Stop the Presses! Roseanne's in!

Watch out, Mr. President. You’re about to be hit upside the head by a domestic goddess.

Roseanne Barr, the former sitcom queen and occasional talk radio scourge, announced on The Tonight Show that she’s running for the presidency.



Barr hasn’t been funny in over a decade. A few years ago I sampled a one-hour comedy special she recorded for one of those pay channels I no longer pony up for, and I was shocked by the lack of laughs. Some artists simply lose their mojo over time, and there’s nothing Barr has to say these days that’s remotely clever or insightful. She’s a far left type who claims to hate both parties, but she’s most famous in recent years for dressing up as Hitler and failing to entertain a single soul.

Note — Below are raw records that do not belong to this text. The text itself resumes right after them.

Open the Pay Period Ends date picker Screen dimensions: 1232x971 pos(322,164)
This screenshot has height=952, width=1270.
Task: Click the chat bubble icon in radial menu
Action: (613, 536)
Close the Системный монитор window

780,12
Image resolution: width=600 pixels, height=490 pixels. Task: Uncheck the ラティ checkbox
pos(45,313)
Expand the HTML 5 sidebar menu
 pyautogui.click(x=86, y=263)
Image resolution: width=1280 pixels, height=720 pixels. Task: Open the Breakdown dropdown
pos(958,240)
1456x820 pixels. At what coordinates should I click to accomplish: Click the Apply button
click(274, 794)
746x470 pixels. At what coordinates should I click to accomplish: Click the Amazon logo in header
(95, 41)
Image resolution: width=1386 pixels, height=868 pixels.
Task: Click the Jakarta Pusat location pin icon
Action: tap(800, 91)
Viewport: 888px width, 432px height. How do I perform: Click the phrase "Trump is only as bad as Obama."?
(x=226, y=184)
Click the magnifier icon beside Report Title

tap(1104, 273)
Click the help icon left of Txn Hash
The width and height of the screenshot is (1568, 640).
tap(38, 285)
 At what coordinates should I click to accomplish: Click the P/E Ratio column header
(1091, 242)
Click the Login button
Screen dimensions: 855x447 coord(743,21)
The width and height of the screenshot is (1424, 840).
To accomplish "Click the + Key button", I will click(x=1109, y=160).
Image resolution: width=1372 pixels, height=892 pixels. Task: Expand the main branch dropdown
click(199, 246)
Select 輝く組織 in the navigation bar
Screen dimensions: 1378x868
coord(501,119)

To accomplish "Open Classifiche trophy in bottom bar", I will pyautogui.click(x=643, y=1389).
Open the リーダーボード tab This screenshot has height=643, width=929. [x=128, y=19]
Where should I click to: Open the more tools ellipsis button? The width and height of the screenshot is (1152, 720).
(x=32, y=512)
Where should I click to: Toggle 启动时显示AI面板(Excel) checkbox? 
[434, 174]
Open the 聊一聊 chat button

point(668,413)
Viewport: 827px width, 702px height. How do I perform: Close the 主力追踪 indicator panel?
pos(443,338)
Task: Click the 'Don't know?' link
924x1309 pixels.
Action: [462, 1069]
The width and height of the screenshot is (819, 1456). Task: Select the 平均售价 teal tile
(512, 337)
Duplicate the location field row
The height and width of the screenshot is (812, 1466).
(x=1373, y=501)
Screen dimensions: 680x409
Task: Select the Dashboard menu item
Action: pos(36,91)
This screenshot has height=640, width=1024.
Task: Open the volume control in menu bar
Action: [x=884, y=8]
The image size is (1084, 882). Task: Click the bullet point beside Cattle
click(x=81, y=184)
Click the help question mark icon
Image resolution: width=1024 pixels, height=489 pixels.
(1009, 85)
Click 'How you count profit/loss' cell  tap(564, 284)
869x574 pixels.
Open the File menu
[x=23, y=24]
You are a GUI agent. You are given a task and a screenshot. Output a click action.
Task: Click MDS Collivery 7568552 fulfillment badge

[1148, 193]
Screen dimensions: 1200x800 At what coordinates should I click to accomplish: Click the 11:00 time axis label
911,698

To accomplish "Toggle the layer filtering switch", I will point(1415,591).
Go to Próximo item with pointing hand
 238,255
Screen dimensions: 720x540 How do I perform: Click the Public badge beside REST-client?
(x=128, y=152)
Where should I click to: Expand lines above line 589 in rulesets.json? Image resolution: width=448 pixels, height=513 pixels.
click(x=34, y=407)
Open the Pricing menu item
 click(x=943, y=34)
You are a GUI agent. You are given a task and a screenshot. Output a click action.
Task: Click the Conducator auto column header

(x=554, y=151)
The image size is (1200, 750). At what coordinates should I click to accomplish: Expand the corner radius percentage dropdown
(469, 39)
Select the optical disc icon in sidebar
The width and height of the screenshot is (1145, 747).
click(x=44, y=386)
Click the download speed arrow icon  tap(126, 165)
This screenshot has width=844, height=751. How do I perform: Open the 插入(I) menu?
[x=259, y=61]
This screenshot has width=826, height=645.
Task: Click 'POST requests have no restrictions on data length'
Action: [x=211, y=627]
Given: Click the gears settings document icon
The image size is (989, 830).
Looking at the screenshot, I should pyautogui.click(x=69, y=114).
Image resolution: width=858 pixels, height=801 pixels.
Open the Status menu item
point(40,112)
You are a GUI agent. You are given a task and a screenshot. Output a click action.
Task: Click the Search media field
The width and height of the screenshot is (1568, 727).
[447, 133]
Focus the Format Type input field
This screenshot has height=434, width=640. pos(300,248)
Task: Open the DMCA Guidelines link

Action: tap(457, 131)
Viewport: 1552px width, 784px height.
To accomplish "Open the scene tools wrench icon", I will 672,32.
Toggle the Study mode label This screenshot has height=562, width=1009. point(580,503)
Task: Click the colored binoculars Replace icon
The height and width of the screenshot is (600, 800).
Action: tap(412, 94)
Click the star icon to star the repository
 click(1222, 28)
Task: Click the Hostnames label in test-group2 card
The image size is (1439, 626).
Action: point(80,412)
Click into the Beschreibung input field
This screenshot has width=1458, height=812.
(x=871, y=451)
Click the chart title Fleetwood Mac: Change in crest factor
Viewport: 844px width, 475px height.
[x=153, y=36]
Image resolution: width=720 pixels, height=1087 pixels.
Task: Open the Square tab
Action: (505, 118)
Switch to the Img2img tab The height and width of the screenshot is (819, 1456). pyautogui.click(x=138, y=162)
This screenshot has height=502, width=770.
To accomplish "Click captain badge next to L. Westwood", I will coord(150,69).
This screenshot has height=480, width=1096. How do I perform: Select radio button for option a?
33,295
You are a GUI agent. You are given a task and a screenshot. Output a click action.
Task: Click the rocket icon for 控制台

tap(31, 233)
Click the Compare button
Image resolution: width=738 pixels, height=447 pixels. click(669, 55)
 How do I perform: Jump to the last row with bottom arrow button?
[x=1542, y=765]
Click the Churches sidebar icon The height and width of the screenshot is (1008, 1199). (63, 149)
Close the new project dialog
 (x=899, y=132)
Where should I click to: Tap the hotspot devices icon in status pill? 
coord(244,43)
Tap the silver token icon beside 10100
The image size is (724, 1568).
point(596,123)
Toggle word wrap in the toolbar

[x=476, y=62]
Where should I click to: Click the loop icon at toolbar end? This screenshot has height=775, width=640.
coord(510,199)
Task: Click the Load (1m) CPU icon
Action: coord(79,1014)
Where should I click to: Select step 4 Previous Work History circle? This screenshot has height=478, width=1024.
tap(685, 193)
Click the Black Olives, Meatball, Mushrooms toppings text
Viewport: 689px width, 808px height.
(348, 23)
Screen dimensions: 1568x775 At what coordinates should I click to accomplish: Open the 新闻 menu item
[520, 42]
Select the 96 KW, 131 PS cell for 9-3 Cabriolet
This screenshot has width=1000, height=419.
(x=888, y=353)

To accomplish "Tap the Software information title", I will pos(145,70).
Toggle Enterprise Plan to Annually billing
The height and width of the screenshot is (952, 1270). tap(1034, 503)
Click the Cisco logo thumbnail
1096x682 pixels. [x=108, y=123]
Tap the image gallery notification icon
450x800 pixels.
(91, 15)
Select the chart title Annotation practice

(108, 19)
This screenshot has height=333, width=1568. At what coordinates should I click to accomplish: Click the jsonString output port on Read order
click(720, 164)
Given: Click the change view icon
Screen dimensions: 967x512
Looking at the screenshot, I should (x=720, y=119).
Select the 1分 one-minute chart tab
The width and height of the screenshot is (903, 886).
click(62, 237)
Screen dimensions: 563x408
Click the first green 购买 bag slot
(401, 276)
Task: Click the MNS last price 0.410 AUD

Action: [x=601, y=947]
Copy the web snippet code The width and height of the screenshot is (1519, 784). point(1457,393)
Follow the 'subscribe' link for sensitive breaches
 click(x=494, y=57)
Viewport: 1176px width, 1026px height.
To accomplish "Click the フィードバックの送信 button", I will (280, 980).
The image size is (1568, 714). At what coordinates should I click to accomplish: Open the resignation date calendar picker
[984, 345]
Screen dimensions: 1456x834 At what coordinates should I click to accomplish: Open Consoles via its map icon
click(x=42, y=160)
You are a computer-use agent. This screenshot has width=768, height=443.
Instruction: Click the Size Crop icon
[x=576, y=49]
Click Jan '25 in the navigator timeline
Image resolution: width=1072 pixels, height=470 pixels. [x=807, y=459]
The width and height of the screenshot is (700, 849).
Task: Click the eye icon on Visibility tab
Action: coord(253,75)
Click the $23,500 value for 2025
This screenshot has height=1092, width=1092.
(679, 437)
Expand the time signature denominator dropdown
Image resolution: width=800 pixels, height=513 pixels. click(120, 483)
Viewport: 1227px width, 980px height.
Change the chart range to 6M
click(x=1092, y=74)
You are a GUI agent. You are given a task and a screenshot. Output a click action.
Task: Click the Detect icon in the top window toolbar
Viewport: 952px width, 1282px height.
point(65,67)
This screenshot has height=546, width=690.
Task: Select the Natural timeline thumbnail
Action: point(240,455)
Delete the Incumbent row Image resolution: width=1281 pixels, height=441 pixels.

Even Bill Maher, whose pool of political wisdom draws more shallow with every episode of his HBO Real Time show, occasionally springs a great laugh line on us.

Barr’s “big announcement” made it to the front of my AOL home page, and the accompanying article tried mightily to spin the news into something credible.

“She may be able to make some noise in this election,” the article declares.

That’s today’s mainstream media for ya. No time to investigate real news but all the energy in the world to play into Barr’s bald attempt for free press.

Mission accomplished.

My bet is the late perennial candidate Pat Paulsen will pull more votes than this washed up sitcom diva.